(Task to complete)
The whole listing below should be retyped exactly, without any images.

(Records to process)
####################
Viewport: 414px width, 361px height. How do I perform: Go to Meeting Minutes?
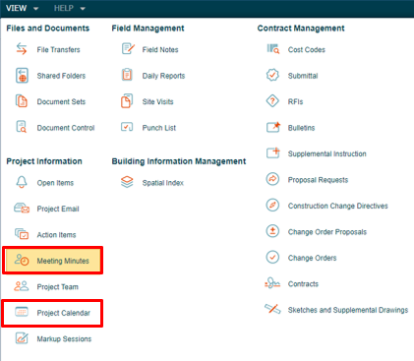coord(53,261)
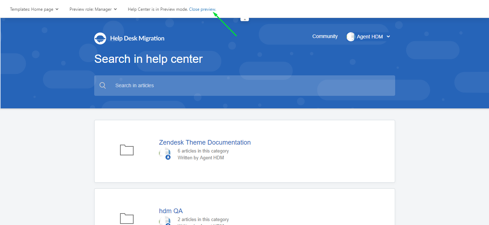Click the Close preview link

point(202,9)
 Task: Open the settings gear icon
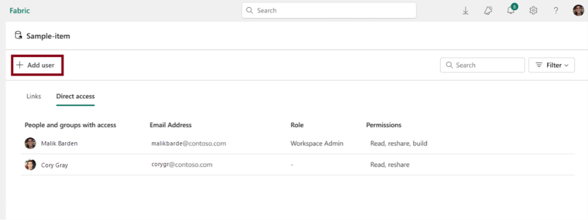(x=533, y=10)
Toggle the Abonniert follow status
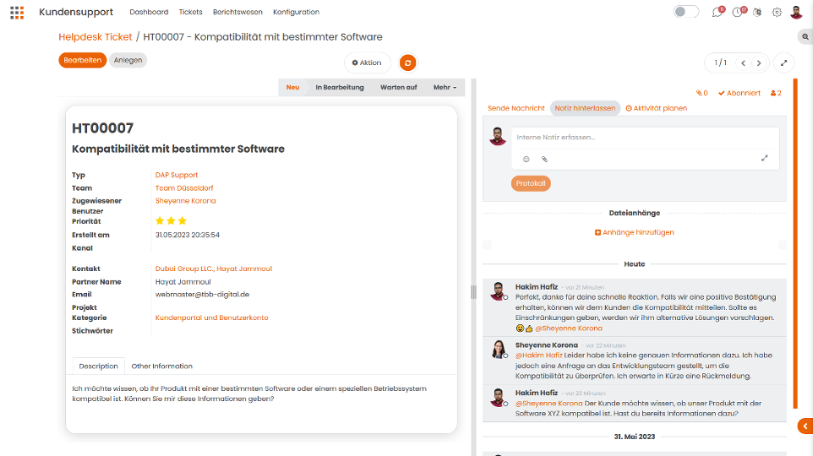Image resolution: width=813 pixels, height=456 pixels. point(739,93)
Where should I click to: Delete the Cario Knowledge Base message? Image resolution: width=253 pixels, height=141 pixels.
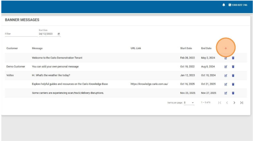coord(233,84)
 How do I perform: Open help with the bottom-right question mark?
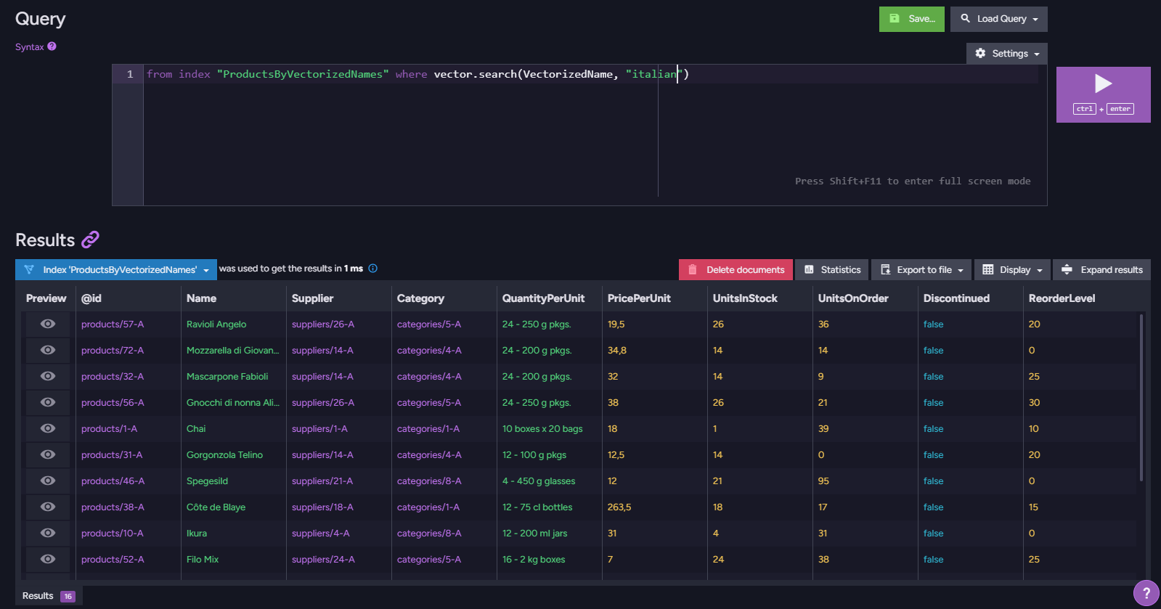coord(1146,592)
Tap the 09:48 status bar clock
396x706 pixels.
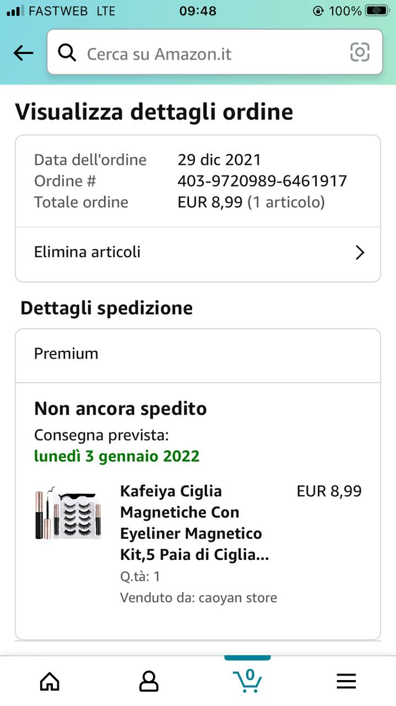coord(198,11)
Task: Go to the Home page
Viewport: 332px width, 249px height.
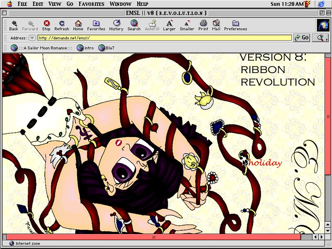Action: click(x=78, y=24)
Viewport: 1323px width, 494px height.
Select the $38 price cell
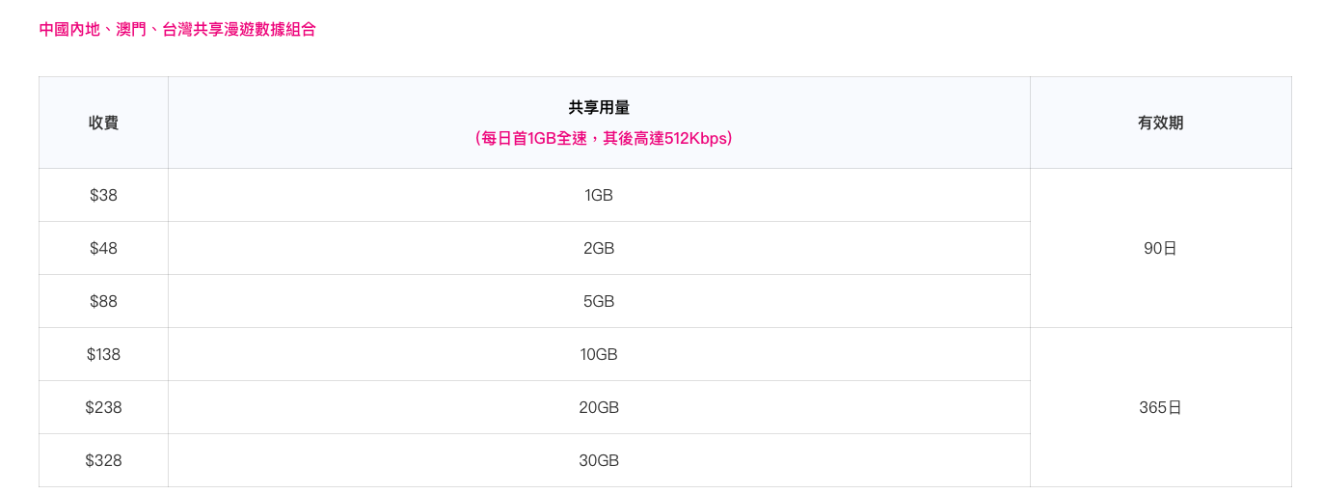point(103,195)
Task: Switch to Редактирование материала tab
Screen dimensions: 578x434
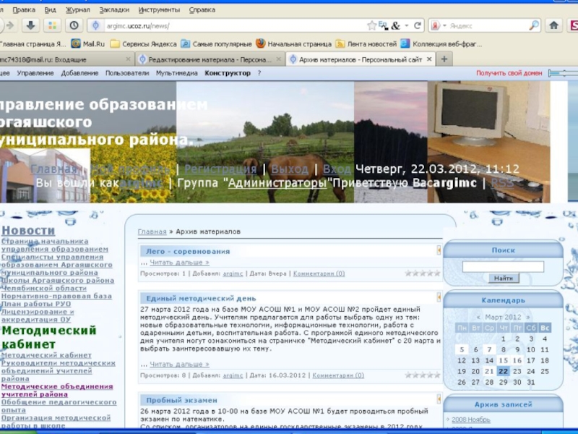Action: [x=210, y=60]
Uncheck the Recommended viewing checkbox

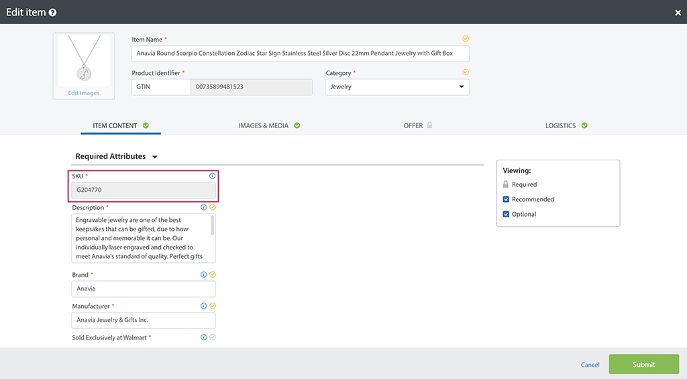pyautogui.click(x=507, y=199)
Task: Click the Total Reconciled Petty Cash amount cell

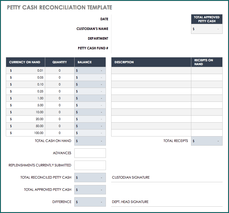Action: pyautogui.click(x=90, y=178)
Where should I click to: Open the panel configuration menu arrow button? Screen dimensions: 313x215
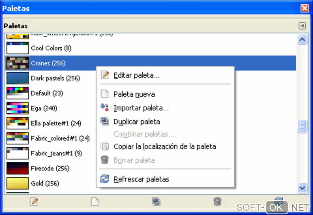[302, 26]
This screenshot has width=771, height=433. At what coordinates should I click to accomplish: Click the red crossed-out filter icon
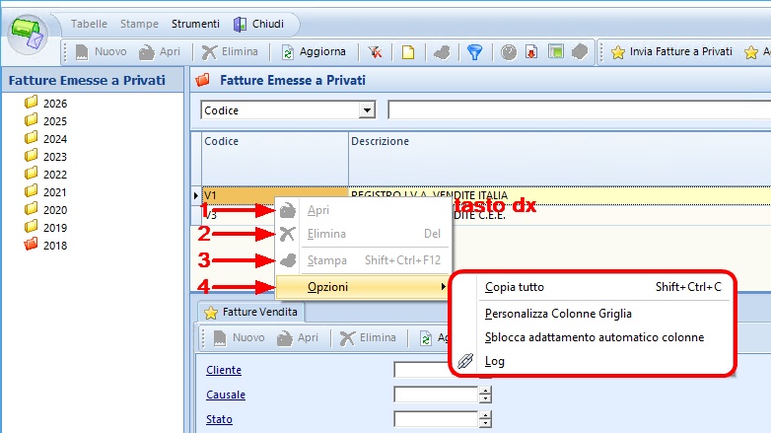click(x=376, y=52)
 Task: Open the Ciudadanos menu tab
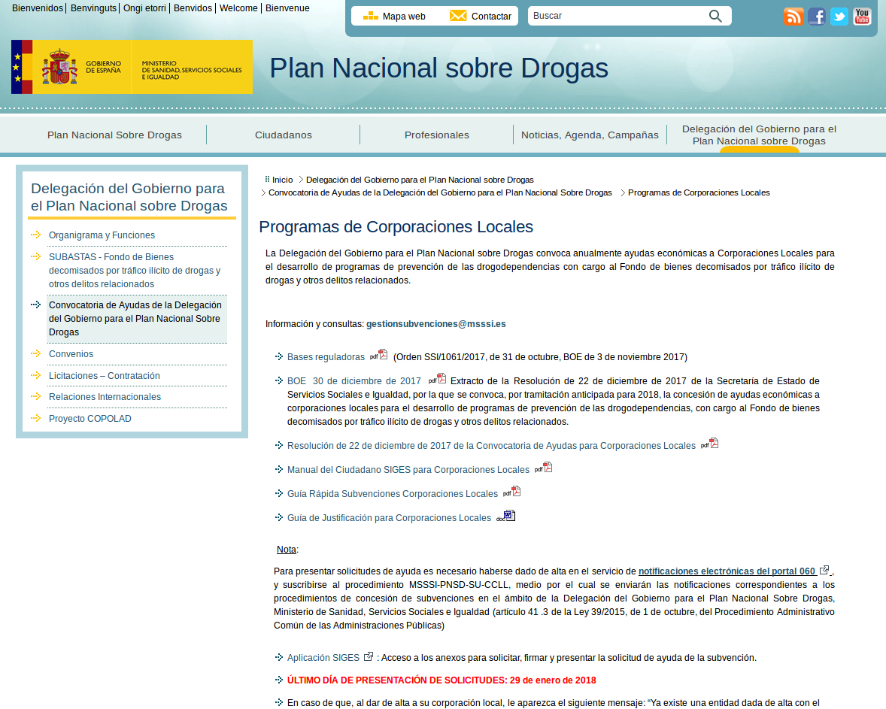(283, 135)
####################
(Solution for this exercise)
Viewport: 414px width, 361px height. How do I perform: Go to Meeting Minutes?
coord(53,261)
Click the Close preview link

point(202,9)
 Task: Open the settings gear icon
(x=533, y=10)
Toggle the Abonniert follow status
Image resolution: width=813 pixels, height=456 pixels. point(739,93)
Where should I click to: Delete the Cario Knowledge Base message? Image resolution: width=253 pixels, height=141 pixels.
coord(233,84)
 How do I perform: Open help with the bottom-right question mark?
coord(1146,592)
Tap the 09:48 status bar clock
396x706 pixels.
coord(198,11)
Task: Go to the Home page
Viewport: 332px width, 249px height.
Action: click(x=78, y=24)
Viewport: 1323px width, 494px height.
Select the $38 price cell
point(103,195)
Task: Switch to Редактирование материала tab
Screen dimensions: 578x434
Action: [x=210, y=60]
Uncheck the Recommended viewing checkbox

pyautogui.click(x=507, y=199)
Task: Click the Total Reconciled Petty Cash amount cell

Action: pyautogui.click(x=90, y=178)
Where should I click to: Open the panel configuration menu arrow button? Screen dimensions: 313x215
[302, 26]
This screenshot has width=771, height=433. At what coordinates should I click to accomplish: Click the red crossed-out filter icon
click(x=376, y=52)
 Task: Open the Ciudadanos menu tab
(283, 135)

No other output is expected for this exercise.